Transcribe the lines of the material below from the line with "How do I perform: Click" up to and including the line with "(x=176, y=38)", and leave the pictures out of your answer.

(Source records)
* Begin *

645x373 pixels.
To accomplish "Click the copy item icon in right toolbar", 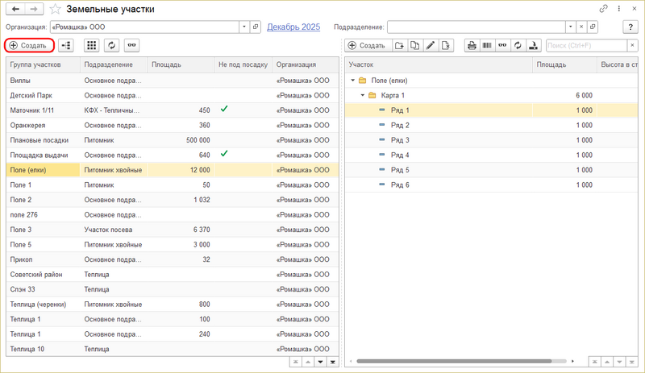I will tap(414, 46).
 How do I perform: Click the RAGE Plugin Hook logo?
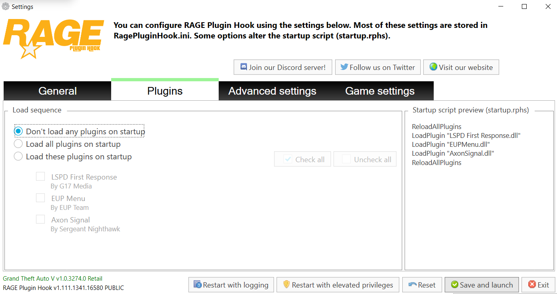tap(53, 38)
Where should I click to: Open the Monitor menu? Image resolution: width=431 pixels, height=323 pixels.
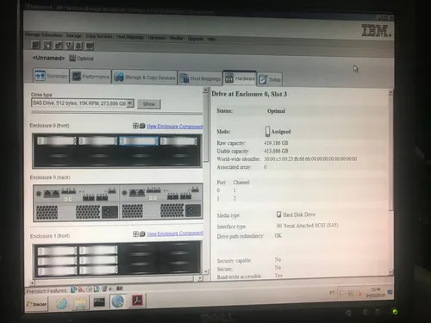(x=176, y=38)
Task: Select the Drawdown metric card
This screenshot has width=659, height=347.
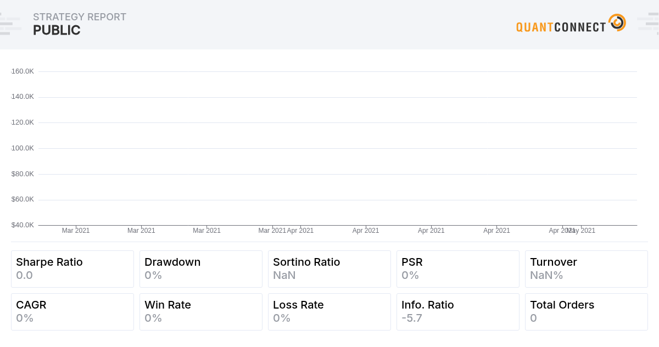Action: (201, 268)
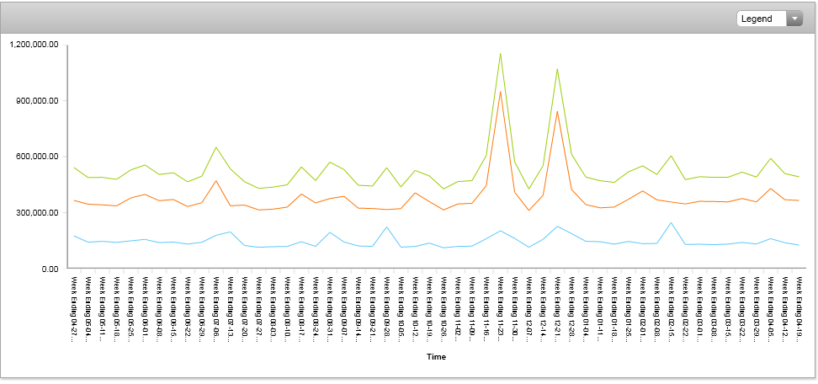Click the orange line's highest peak
This screenshot has width=818, height=384.
point(500,92)
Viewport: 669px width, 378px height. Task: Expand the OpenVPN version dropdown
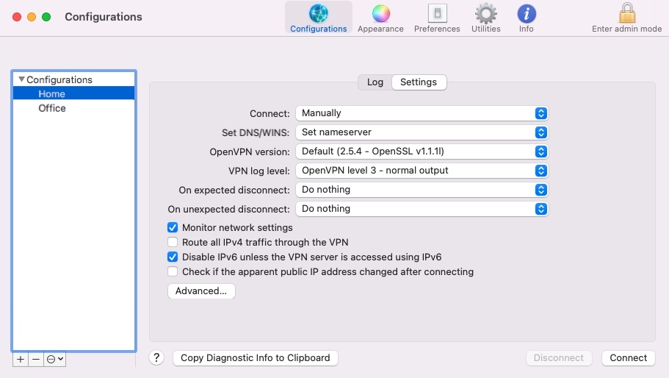coord(422,151)
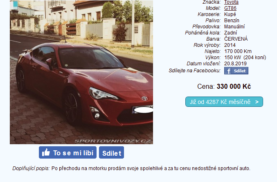Click the SPORTOVNIVOZY.CZ watermark on the photo
Screen dimensions: 277x182
113,141
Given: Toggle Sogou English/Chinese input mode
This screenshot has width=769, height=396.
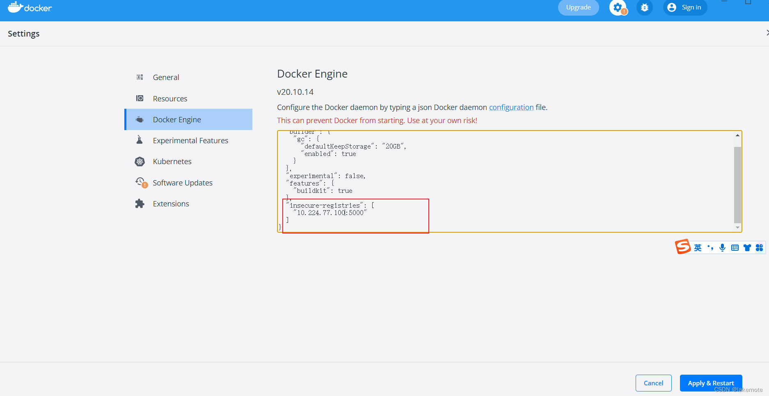Looking at the screenshot, I should tap(698, 247).
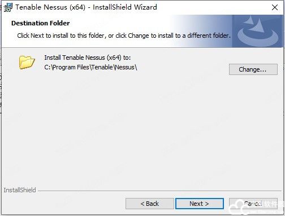Open the Change... folder browser

click(253, 69)
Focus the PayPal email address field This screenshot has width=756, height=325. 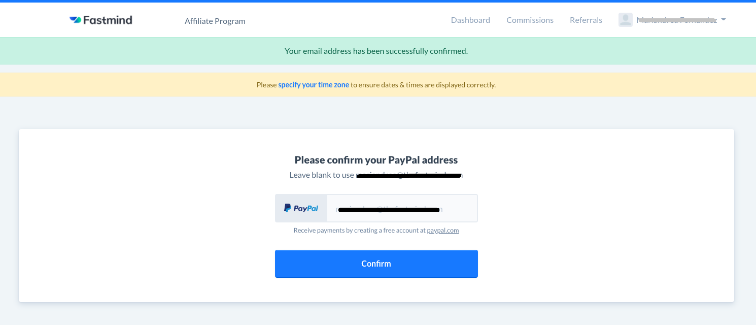point(402,208)
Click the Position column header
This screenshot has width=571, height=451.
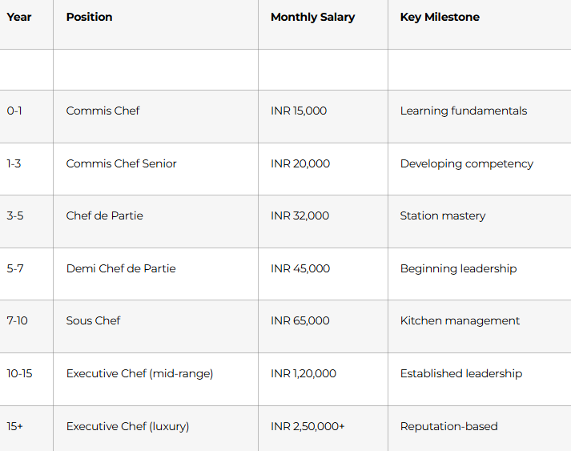click(89, 17)
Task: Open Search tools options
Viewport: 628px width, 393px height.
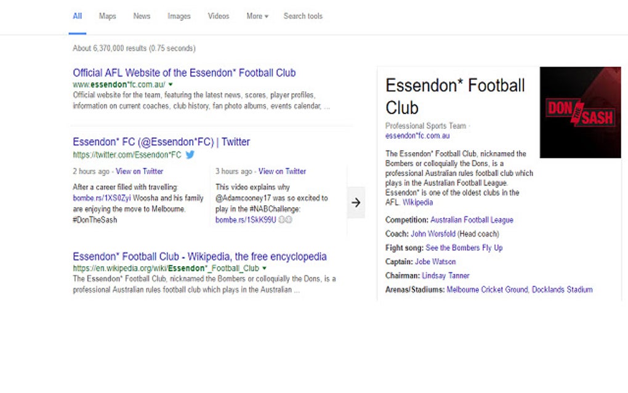Action: (303, 16)
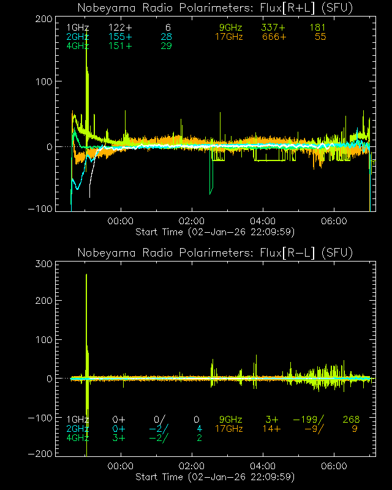The width and height of the screenshot is (392, 490).
Task: Select the 9GHz legend label in bottom plot
Action: click(230, 420)
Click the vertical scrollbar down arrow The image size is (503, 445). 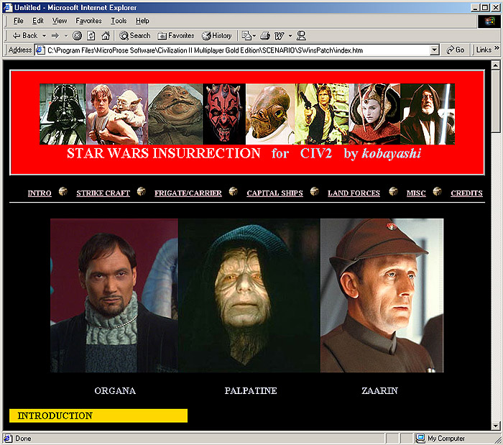(x=496, y=426)
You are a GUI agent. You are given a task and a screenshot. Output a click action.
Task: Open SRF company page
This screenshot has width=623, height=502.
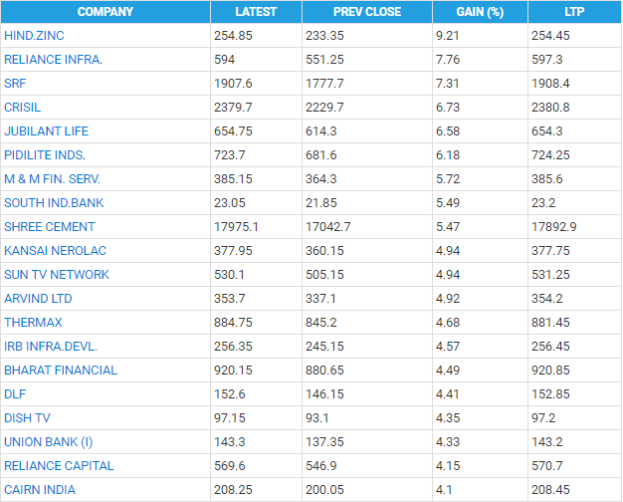pos(15,83)
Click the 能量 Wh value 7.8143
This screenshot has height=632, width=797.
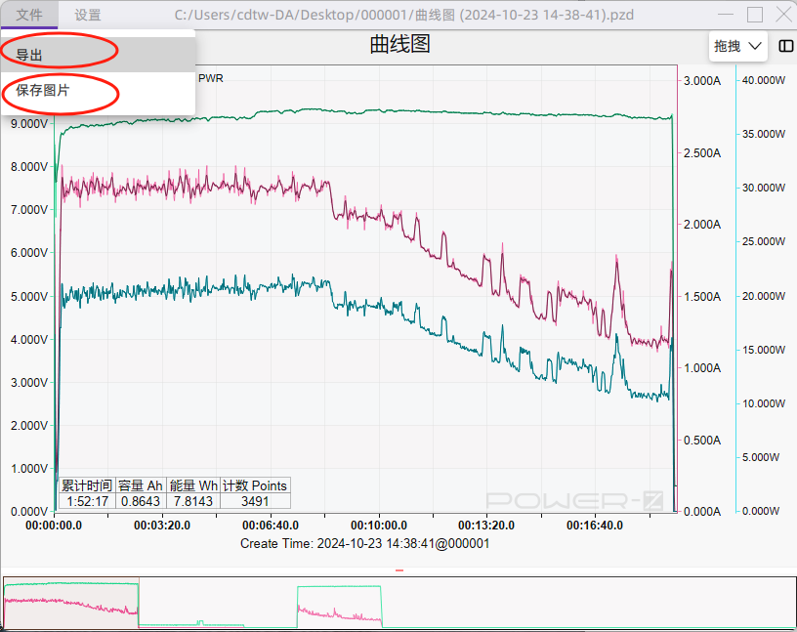click(x=193, y=501)
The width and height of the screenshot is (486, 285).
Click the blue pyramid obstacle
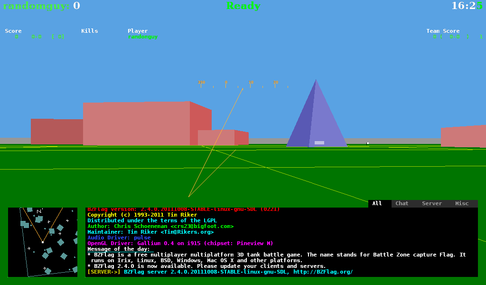(x=317, y=119)
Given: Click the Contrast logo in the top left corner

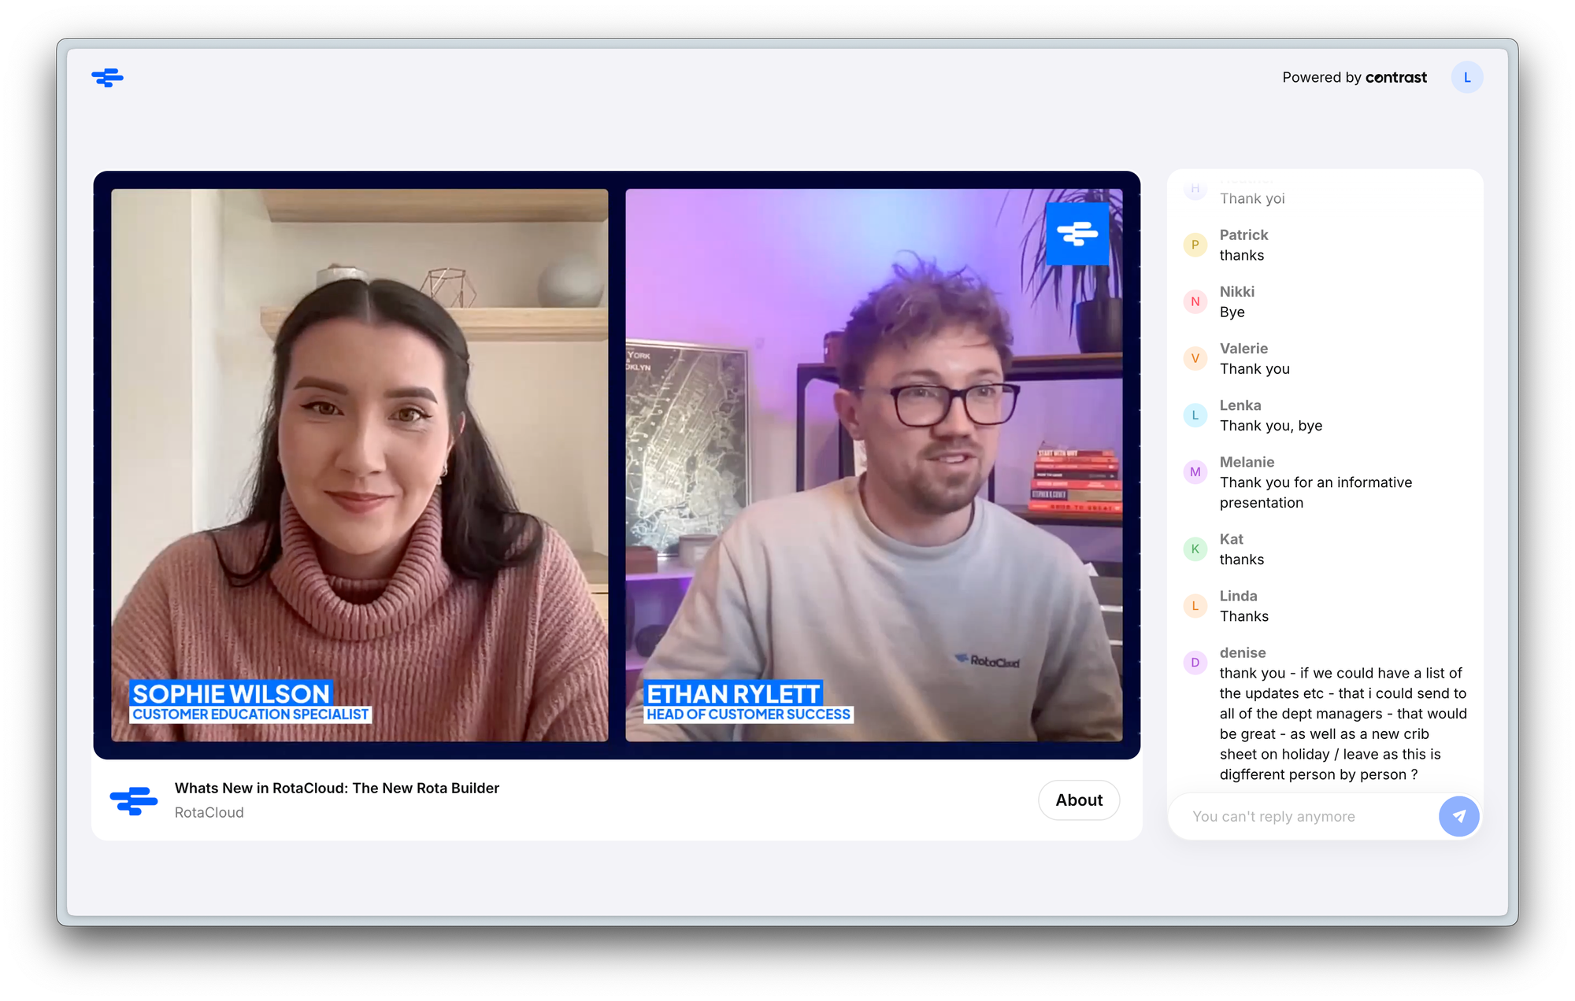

* End *

* [Solved exercise]
 How do I perform: Click the RAGE Plugin Hook logo?
tap(53, 38)
Where should I click to: Open the Monitor menu? Image resolution: width=431 pixels, height=323 pixels.
(x=176, y=38)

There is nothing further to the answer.